▶ Task to carry out
Everything in the records should be repeated exactly, down to the last character.

▶ Extracted information
- - -
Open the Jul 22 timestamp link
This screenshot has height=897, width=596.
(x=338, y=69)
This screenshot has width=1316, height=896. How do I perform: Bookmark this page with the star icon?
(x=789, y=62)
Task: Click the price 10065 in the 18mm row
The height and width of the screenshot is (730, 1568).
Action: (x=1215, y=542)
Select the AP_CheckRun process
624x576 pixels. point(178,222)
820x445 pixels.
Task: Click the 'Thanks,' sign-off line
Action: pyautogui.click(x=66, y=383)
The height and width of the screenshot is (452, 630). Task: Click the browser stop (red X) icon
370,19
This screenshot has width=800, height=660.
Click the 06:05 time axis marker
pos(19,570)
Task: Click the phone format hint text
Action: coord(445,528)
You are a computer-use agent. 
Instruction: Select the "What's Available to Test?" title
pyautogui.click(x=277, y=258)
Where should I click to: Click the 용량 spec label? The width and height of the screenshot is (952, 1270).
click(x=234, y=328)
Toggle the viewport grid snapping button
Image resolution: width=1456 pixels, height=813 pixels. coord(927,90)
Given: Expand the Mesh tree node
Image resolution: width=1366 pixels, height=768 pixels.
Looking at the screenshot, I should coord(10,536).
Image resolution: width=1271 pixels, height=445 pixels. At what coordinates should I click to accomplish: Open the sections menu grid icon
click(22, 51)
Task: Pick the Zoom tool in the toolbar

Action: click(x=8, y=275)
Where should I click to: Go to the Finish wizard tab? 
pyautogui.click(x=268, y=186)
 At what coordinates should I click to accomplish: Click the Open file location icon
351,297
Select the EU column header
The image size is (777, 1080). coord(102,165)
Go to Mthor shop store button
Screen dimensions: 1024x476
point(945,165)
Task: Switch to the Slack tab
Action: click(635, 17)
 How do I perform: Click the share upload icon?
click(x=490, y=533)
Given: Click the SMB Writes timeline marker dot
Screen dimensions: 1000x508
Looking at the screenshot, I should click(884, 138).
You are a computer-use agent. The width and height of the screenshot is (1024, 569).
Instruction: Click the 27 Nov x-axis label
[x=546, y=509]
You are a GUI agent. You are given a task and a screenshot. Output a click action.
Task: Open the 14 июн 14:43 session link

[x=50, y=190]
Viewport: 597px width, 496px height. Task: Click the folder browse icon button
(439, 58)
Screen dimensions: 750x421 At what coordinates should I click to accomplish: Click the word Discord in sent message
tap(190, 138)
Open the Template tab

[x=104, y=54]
- - -
▶ Written answer
Open the Jul 22 timestamp link
This screenshot has height=897, width=596.
(x=338, y=69)
This screenshot has width=1316, height=896. How do I perform: Bookmark this page with the star icon?
(x=789, y=62)
Task: Click the price 10065 in the 18mm row
The height and width of the screenshot is (730, 1568).
Action: (x=1215, y=542)
Select the AP_CheckRun process
624x576 pixels. point(178,222)
820x445 pixels.
Task: Click the 'Thanks,' sign-off line
Action: pyautogui.click(x=66, y=383)
The height and width of the screenshot is (452, 630). Task: Click the browser stop (red X) icon
370,19
This screenshot has width=800, height=660.
Click the 06:05 time axis marker
pos(19,570)
Task: Click the phone format hint text
Action: coord(445,528)
You are a computer-use agent. 
Instruction: Select the "What's Available to Test?" title
pyautogui.click(x=277, y=258)
Where should I click to: Click the 용량 spec label? The width and height of the screenshot is (952, 1270).
click(x=234, y=328)
Toggle the viewport grid snapping button
Image resolution: width=1456 pixels, height=813 pixels. coord(927,90)
Given: Expand the Mesh tree node
Image resolution: width=1366 pixels, height=768 pixels.
Looking at the screenshot, I should coord(10,536).
Image resolution: width=1271 pixels, height=445 pixels. At what coordinates should I click to accomplish: Open the sections menu grid icon
click(22, 51)
Task: Pick the Zoom tool in the toolbar

Action: click(x=8, y=275)
Where should I click to: Go to the Finish wizard tab? 
pyautogui.click(x=268, y=186)
 At what coordinates should I click to accomplish: Click the Open file location icon
351,297
Select the EU column header
The image size is (777, 1080). coord(102,165)
Go to Mthor shop store button
Screen dimensions: 1024x476
point(945,165)
Task: Switch to the Slack tab
Action: click(635, 17)
 How do I perform: Click the share upload icon?
click(x=490, y=533)
Given: Click the SMB Writes timeline marker dot
Screen dimensions: 1000x508
Looking at the screenshot, I should click(884, 138).
You are a computer-use agent. The width and height of the screenshot is (1024, 569).
Instruction: Click the 27 Nov x-axis label
[x=546, y=509]
You are a GUI agent. You are given a task and a screenshot. Output a click action.
Task: Open the 14 июн 14:43 session link

[x=50, y=190]
Viewport: 597px width, 496px height. Task: Click the folder browse icon button
(439, 58)
Screen dimensions: 750x421 At what coordinates should I click to accomplish: Click the word Discord in sent message
tap(190, 138)
Open the Template tab

[x=104, y=54]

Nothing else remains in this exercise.